7. The method of claim 6, further comprising transmitting a plurality of black insertion signals to the pixel units connected to the first group of scan lines after switching on the backlight, then transmitting other insertion signals to the pixel units connected to the second group of scan lines.

8. The method of claim 6, further comprising sequentially transmitting black insertion signals to the pixel units connected to the scan lines after switching on the backlight.

9. A liquid crystal display, comprising:

a plurality of pixel units;

a plurality of scan lines, each of the scan lines being respectively connected to one terminal of each of rows of the pixel units, wherein the scan lines are divided into a first group and a second group, and polarities of pixel voltages of the pixel units connected to the scan lines of the first group and of the second group are different;

at least one scan driver configured to transmit a plurality of first enabling pulses to the first group of scan lines in a first period of a predetermined time, and transmit a plurality of second enabling pulses to the second group of scan lines in a second period of the predetermined time, wherein the predetermined time is a frame time or a sub-frame time;

a plurality of common lines, each of the common lines being respectively connected to another terminal of each row of the pixel units, wherein common voltage signals on the common lines are different in polarity during the first period and the second period, wherein a voltage of the common voltage signals is maintained at a first constant level during the first period, and the voltage of the common voltage signals is maintained at a second constant level during the second period, the first constant level being different from the second constant level, and the common voltage signals transiting from the first constant level to the second constant level in an inversion period between the first period and the second period; and

at least a dummy scan line, during the inversion period of the common voltage signal, the dummy enabling pulse is transmitted to only the at least a dummy scan line and is not transmitted to the first group of scan lines and the second group of scan lines, a dummy enabling pulse being transmitted to the dummy scan line, wherein in the inversion period the voltage of the common voltage signal is linearly changed from the first constant level to the second constant level.

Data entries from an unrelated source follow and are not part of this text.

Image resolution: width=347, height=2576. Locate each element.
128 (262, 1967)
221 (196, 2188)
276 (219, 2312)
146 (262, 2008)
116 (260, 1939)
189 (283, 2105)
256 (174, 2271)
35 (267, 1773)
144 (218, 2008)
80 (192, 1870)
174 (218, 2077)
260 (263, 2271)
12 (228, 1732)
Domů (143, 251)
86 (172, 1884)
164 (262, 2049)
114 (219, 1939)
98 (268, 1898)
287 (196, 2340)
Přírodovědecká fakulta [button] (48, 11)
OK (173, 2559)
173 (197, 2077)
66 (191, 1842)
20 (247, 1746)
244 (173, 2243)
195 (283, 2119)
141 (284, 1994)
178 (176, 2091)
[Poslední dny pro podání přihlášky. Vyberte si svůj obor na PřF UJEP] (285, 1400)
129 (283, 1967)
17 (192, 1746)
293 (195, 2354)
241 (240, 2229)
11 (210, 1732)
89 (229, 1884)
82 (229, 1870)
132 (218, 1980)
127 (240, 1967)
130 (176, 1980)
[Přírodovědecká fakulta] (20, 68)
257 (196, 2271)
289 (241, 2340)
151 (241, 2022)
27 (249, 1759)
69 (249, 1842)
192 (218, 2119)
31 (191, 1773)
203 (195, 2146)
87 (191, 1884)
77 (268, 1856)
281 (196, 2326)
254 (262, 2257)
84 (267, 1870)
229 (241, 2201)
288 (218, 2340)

10. The liquid crystal display of claim 9, wherein the inversion period of the common voltage signal is between the first period and the second period.

11. The liquid crystal display of claim 9, wherein if the LCD is driven by the color sequential method, the predetermined time is a sub-frame time, which is associated with a backlight color.

12. The liquid crystal display of claim 9, wherein the at least one scan driver is configured to output at least one dummy enabling pulse during an inversion period of the common voltage signal.

13. The liquid crystal display of claim 9, wherein the at least one scan driver is configured to sequentially output the first and second enabling pluses to the first and second group of scan lines respectively with same or different scan directions.

14. The liquid crystal display of claim 9, further comprising a backlight source configured to be switched on after transmitting the first and second enabling pulses.

15. The liquid crystal display of claim 14, wherein the at least one scan driver is configured to output a plurality of black insertion signals to the pixel units connected to the first group of scan lines, then output other black insertion signals to the pixel units connected to the second group of scan lines.

16. The liquid crystal display of claim 14, wherein the at least one scan driver is configured to sequentially output a plurality of black insertion signals to the pixel units connected to the scan lines.